Он долго сомневается и спорит с самим собой, но в конечном счете решается, возможно, главным образом, чтобы быть уверенным, что избежит поездки в Карлсбад и ждущего его там испытания. Кафка и Милена проводят вместе четыре дня в Вене, с 29 июня по 4 июля 1920 года. Когда Милена вспомнит позднее об этих четырех днях в письме к Максу Броду, она опишет их как безоблачное счастье: Кафка кашлял чуть-чуть, он без труда преодолевал склоны Венского леса, где они прогуливались бок о бок. Воспоминания Кафки более нюансированы: он следовал за Миленой, но не без труда, и он различал все четыре дня: «Первый, — говорил он, — состоял из неуверенности, второй — из слишком большой уверенности, третий — из угрызений, четвертый был прекрасным днем». Поскольку он прибыл со своим привычным страхом, ему, следовательно, надо было его сперва одолеть.
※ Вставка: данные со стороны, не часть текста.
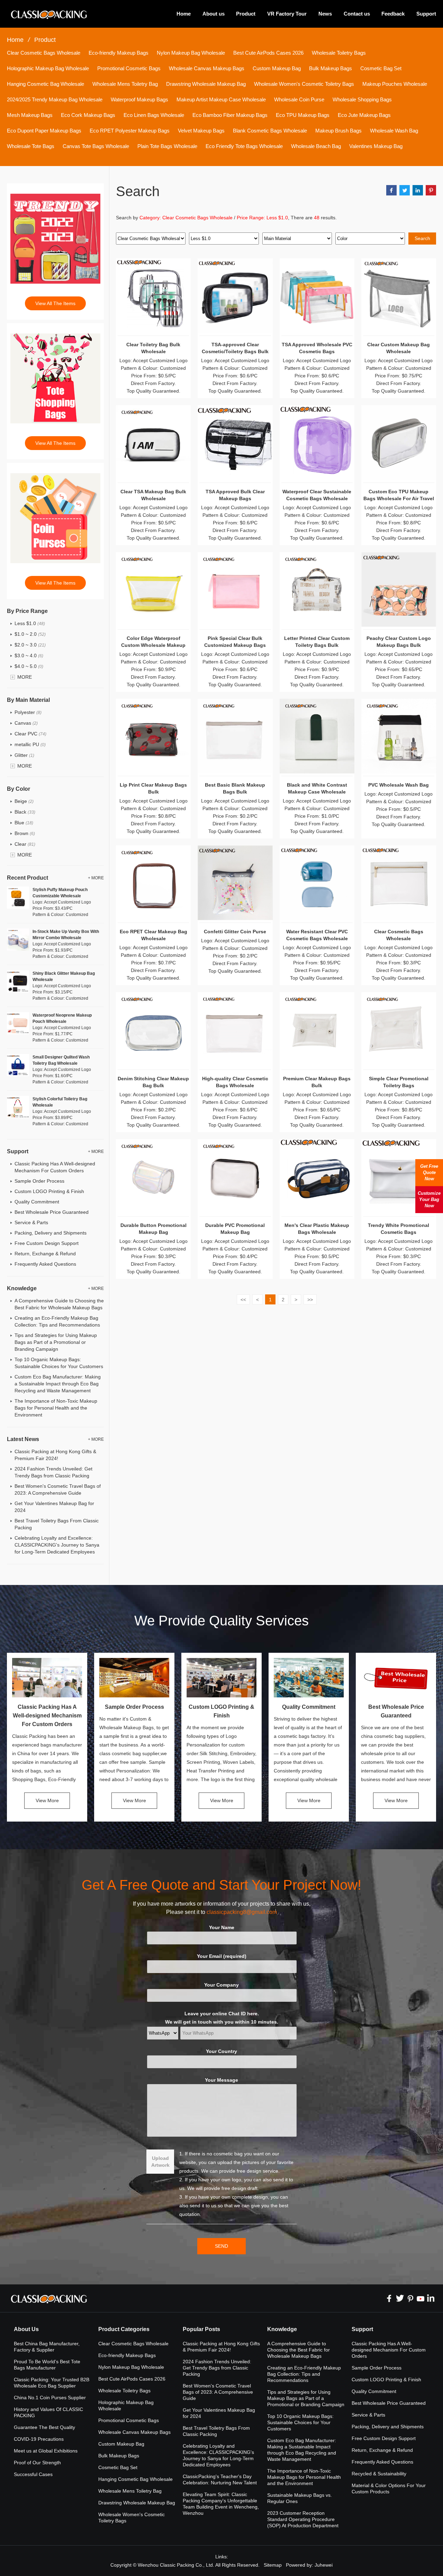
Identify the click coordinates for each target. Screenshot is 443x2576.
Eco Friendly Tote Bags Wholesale (244, 146)
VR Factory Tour (287, 14)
Но вскоре в его сознании воспоминания тоже упрощаются: венские дни стали восхитительными. Он никогда не знал лучшего момента, чем тот, который пережил, лежа в траве рядом с Миленой, прислонясь головой к ее обнаженному плечу.
Четыре венских дня начинают вторую фазу в отношениях Кафки и Милены. Он возвратился в Прагу и возобновил работу в Агентстве. Поскольку дядя Альфред Лёви из Мадрида приехал в гости, Кафку временно поселили в квартире Элли, находившейся в то время на каникулах. Ему нравится одиночество в этом большом жилище, особенно он наслаждается тем, что избавился на время от тирании семейной любви. Свободный и одинокий в Праге, с любимой женщиной на далеком горизонте, — это ситуация, доселе ему неизвестная, но всю ее цену он теперь осознает. Кафка может теперь пользоваться словом, которое до сих пор никогда не мыслил писать: он говорит о счастье. «Если можно умереть от счастья, это то, что со мной скоро случится, и если кто-то, кому суждено умереть, может остаться жить благодаря счастью, — значит, я останусь жить». И в другом письме от 29 июля: «Это, может быть, не самая лучшая ситуация, возможно, я смогу вынести еще больше счастья, еще больше уверенности, еще больше полноты /…/, но если я беру среднее, я чувствую себя так хорошо, и радостно, и свободно, вовсе этого не заслужив, я себя чувствую в такой мере хорошо, что боюсь этого, и, если нынешние условия продлятся еще немного без особых потрясений и я буду получать каждый день словечко от тебя и буду знать, что ты не слишком измучена, этого безусловно будет достаточно, чтобы сделать меня почти здоровым». И в следующий раз он вновь говорит о счастье, вводя в свои размышления недомолвку, которая заставляет насторожиться: «В твоих последних письмах есть две-три ремарки, которые сделали меня счастливым, должен сказать, отчаянно счастливым, поскольку все, что ты говоришь, тотчас же убеждает разум, сердце, тело, но существует также более глубокое убеждение — не знаю, где оно пребывает, — которое, похоже, никто не может убить».